Misszhouia longicaudata is almost flat (dorso-ventrally). The upper (or dorsal) side of the body consists of a non-calcified headshield (cephalon) and tailshield (pygidium) without body segments between. The body is narrowed at the articulation between cephalon and pygidium. The long many-segmented antennae are directed forward. There are no eyes. The gut has a relatively small diameter, and there are four pairs of relatively small digestive sacs (or caeca) in the cephalon only, and no branches towards the edge of the cephalon (unlike Naraoia). There are 25 limb pairs with two branches on a common base, like Naraoia and trilobites. The outer branch (or exopod) has many parallel long fine flattened side branches (setae) that probably functioned as gills with a large surface area. This exopod is attached along the whole length of the base segment (coxa) and at least the proximal part of the first segment of the inner branch (endopod). The shaft of the exopod tapers gently towards its tip. The endopod is composed of seven podomeres including a terminal claw.

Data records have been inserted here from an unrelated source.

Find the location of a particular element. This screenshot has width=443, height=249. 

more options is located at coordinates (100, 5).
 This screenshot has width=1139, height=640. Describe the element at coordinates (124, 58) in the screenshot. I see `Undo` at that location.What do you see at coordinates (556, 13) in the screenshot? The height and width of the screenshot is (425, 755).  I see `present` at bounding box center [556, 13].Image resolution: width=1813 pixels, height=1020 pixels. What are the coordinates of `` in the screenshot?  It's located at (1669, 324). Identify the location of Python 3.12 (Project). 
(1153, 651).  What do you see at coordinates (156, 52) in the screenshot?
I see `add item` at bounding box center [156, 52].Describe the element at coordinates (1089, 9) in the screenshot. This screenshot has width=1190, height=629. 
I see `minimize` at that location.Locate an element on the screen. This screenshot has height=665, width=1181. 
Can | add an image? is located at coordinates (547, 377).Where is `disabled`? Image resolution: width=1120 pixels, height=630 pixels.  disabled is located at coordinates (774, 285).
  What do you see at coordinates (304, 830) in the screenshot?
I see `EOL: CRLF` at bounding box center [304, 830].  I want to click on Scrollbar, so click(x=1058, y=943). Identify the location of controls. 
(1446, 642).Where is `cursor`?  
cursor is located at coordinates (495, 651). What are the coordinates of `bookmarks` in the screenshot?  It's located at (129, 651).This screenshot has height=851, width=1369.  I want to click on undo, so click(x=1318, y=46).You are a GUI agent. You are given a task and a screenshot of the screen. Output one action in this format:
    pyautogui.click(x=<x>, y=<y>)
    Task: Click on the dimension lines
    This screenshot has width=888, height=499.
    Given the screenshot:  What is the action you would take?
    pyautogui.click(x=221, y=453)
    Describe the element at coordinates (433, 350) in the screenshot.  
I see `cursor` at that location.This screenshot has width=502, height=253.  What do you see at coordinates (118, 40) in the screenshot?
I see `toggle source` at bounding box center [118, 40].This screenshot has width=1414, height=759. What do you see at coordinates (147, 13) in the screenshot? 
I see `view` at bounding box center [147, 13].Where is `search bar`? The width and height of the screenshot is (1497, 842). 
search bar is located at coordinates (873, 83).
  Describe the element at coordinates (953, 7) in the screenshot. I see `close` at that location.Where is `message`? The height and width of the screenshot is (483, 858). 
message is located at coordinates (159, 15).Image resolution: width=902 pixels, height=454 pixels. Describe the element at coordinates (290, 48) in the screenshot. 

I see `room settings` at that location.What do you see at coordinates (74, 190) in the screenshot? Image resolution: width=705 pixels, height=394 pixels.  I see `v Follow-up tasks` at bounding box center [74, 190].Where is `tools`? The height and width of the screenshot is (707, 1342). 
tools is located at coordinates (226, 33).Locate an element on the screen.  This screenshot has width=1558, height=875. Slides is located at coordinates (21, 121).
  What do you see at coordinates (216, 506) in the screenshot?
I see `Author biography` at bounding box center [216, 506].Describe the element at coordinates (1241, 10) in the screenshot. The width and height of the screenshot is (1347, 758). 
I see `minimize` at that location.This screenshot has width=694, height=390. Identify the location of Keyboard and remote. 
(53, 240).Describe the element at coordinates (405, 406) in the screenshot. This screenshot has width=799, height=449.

=== Differences from Naraoia ===
The sister genus Naraoia differ from Misszhouia longicaudata in having the following characteristics:
- A large, ramifying anterior pair of digestive branches (or diverticula) almost reaching the cephalon edges.
- A bloated, mud-filled gut.
- Laterally deflected antennae.

== Distribution ==
Misszhouia longicaudata has been collected from the Lower Cambrian (late Atdabanian) of China (Yu'anshan Member of the Heilinpu Formation at Maotia’shan, the classic Chengjiang locality) and also been found in the Niutitang Formation. Misszhouia canadensis is known from the Middle Cambrian Burgess Shale in the Marble Canyon (Kootenay National Park).

== Ecology ==
All Naraoids were probably marine bottom dwellers. Misszhouia probably lived as a predator or scavenger. This can be deduced from the robust and spiny basal segments of the legs, which resemble the gnathobases of trilobites. These were likely used for chewing. Such carnivorous behaviour is confirmed by the relatively small digestive system, that indicates high nutrition value food.

== Taxonomy ==
Misszhouia longicaudata was formerly considered a member of the genus Naraoia, originally known as "Naraoia longicaudata", until separated in 1997. A cladistic analysis conducted in 2021 suggested that Misszhouia represented a monophyletic subgroup within Naraoia as traditionally broadly defined.